What the task requires. Every line containing the string "Labour" should be returned from the records.

Data provided.
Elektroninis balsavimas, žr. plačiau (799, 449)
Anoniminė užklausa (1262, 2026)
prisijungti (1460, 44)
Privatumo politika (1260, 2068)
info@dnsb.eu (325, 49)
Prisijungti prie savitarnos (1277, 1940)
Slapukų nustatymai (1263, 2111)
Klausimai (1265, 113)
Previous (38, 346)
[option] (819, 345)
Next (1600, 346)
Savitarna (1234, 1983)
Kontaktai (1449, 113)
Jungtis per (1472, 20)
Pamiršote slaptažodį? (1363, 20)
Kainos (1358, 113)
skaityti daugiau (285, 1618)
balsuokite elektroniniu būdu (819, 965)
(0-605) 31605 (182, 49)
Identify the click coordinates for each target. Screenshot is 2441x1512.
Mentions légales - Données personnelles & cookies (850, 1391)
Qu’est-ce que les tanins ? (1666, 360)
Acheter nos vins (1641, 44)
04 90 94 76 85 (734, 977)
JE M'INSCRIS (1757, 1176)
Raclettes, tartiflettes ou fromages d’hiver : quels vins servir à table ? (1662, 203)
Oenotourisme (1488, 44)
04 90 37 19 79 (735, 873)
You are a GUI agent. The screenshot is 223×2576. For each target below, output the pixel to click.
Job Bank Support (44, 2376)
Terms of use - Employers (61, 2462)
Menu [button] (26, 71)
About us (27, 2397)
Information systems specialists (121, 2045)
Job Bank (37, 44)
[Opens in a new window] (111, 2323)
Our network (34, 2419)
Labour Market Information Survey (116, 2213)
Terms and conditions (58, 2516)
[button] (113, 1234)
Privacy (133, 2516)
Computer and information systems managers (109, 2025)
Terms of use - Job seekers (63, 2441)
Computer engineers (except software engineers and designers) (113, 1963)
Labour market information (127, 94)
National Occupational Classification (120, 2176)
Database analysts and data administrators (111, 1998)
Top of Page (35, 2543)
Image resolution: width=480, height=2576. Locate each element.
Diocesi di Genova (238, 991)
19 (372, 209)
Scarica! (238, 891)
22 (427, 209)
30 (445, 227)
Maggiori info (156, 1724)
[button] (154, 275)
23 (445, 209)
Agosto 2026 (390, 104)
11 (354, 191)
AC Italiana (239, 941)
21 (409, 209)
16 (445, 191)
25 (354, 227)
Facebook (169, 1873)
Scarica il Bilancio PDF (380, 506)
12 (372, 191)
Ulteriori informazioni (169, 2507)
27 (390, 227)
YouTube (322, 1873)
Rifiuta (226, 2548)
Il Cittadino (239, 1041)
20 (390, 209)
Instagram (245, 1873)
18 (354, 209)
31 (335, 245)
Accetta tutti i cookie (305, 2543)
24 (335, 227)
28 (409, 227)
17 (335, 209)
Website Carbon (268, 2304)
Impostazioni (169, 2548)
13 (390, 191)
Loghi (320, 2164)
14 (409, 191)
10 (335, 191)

Solution below.
Labour Market Information Survey (116, 2213)
Labour market information (127, 94)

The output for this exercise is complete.